Am 26.09.2014 23:32, schrieb "Ola Fosheim Grøstad" <[email protected]>":
On Friday, 26 September 2014 at 20:48:20 UTC, Paulo Pinto wrote:
I started coding C++ on MS-DOS in 1993 with Turbo C++ 1.0 all the way
up to Turbo C++ 1.5 for Windows 3.x. Also used Borland C++ occasionally.

I cannot remember any longer which version eventually added support
for exceptions, but it was already a Windows 3.x version I would say.

Watcom had some exception support around 1993 according to
comp.lang.c++, but it was probably not a big selling point to add it for
other vendors on the MS platforms.

Watcom only became big on MS-DOS when they started offering a 32bit MS-DOS extender (remember those?). That feature, coupled with good code generation, made many game studios go for it.

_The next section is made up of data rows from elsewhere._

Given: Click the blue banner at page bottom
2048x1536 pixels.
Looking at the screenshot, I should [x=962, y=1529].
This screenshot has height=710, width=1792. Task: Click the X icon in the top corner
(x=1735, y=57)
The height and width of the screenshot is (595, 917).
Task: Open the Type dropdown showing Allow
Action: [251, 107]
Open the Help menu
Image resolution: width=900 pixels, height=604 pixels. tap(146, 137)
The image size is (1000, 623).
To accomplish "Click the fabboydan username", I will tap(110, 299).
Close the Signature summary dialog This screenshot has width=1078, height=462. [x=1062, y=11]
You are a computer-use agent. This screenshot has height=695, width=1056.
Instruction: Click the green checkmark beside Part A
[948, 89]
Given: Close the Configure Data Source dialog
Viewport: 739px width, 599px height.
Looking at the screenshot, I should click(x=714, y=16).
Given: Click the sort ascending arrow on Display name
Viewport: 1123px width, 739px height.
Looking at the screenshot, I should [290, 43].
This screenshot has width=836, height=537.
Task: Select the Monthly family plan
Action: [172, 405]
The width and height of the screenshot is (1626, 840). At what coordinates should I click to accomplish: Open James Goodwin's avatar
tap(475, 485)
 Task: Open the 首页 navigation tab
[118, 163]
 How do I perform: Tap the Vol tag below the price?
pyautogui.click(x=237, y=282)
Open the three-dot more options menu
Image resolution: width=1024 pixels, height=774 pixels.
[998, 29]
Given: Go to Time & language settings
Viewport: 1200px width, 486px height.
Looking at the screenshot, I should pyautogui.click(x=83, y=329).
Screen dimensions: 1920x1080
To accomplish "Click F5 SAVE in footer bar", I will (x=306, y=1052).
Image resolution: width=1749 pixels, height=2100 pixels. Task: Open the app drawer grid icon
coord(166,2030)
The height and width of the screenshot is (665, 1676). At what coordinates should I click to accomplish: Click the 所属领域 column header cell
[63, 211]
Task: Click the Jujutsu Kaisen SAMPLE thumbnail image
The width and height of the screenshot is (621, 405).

But that is the only thing I know from it. In Portugal, Borland and Microsoft ruled the MS-DOS developer tools.


I remember it was very difficult to find a good free C++ implementation
though. Cfront was kind of annoying (and did not support exceptions
either). In the free software movement C/Unix was the real deal and my
impression was that C++ was not viewed as "cool", so it took a while for
g++ to get the quality up to acceptable standards.


Back in those days I got to buy my tools. Only knew what FOSS was about around 1995.

In 1993 I got hold of Turbo C 2.0 and Turbo C++ 1.0, after a couple of years of doing Turbo Pascal, already with OOP using Turbo Vision.

C just looked stone age when compared with Turbo Pascal 6.0 features and I immediately switched to C++ after a few months of pure C.

Since then I have been on C++ troop ranks on the usual C vs C++ debates.

The sad thing is that nowadays many new C++ programmers behave against languages with automatic memory management, the same way we were seen by C programmers in those days.

You quite right about us not being cool in UNIX world. Outside of CORBA, it was always an uphill battle to use C++. Specially in the FOSS front.

I wrote one of the first tutorials on how to use yacc/bison and lex/flex with C++ instead of C, as I could not find any.